Photo.com – $1.25 million
This seven-figure deal became the fourth largest sale of 2010, but why did Photo.com sell for such a high price? Sold at domain registrar Moniker with the help of marketplace SnapNames, Photo.com swiftly became an online business offering photo prints.
The venture doesn’t seem to have lasted long since the name started showing a parked page by 2014. Also in 2014, the domain was hit with a UDRP, which was denied. Today, the domain still hosts a parked page.
MathsGames.com – $54,729
Sedo closed the sale of MathsGames.com for $54,729 in May 2010. The name was acquired by Blue Duck Education Ltd of London and by 2011 it was developed into a website for math games. MathsGames.com looks very similar now to when it was launched as the company looks to have all but abandoned the site and put all their resources into MangaHigh.com – a site that predominantly offers, yes, you’ve guessed it… maths games.
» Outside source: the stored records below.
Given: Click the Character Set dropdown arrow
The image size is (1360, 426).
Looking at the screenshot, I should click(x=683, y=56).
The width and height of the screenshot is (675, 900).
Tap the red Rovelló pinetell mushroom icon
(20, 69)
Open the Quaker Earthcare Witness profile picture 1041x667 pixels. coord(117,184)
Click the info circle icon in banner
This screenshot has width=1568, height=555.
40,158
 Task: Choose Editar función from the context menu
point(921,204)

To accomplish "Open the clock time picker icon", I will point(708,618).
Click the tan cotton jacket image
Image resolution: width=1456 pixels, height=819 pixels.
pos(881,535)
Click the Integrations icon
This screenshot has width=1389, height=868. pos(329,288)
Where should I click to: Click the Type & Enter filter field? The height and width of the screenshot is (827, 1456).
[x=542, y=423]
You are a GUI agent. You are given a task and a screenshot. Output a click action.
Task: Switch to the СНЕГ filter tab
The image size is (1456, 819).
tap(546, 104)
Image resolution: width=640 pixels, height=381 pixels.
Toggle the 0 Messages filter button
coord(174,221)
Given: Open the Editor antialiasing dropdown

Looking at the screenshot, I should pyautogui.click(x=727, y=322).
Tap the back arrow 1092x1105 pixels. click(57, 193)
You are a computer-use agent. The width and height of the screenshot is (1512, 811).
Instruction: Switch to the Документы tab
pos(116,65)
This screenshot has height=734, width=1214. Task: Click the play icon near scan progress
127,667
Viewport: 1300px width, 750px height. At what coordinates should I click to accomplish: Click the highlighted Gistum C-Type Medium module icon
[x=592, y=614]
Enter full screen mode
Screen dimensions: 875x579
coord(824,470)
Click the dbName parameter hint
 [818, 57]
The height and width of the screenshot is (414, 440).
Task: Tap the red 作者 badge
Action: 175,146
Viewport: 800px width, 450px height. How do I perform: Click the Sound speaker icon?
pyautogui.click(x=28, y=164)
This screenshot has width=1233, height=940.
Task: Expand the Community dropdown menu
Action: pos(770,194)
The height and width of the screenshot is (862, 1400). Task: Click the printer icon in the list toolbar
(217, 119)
The similar name MathGames.com sold in 2013, three years after MathsGames.com, for a far higher price of $725,000.
XAD.com – $10,000
Do you remember when ultra-premium three-letter domains such as XAD.com could be acquired for as little as $10,000 by an end-user? This domain was sold at Sedo by XAd Communications, and acquired by xAd, a provider of location solutions for advertisers shortly after they were founded.
Fast forward to 2017, and xAd has rebranded to GroundTruth, and operate on the GroundTruth.com domain name. Today, XAD.com is redirecting visitors to an internal page at GroundTruth.com explaining the rebrand.
Since the rebranding happened three years ago and XAD.com is all but redundant now, would XAD.com be sold for the right price?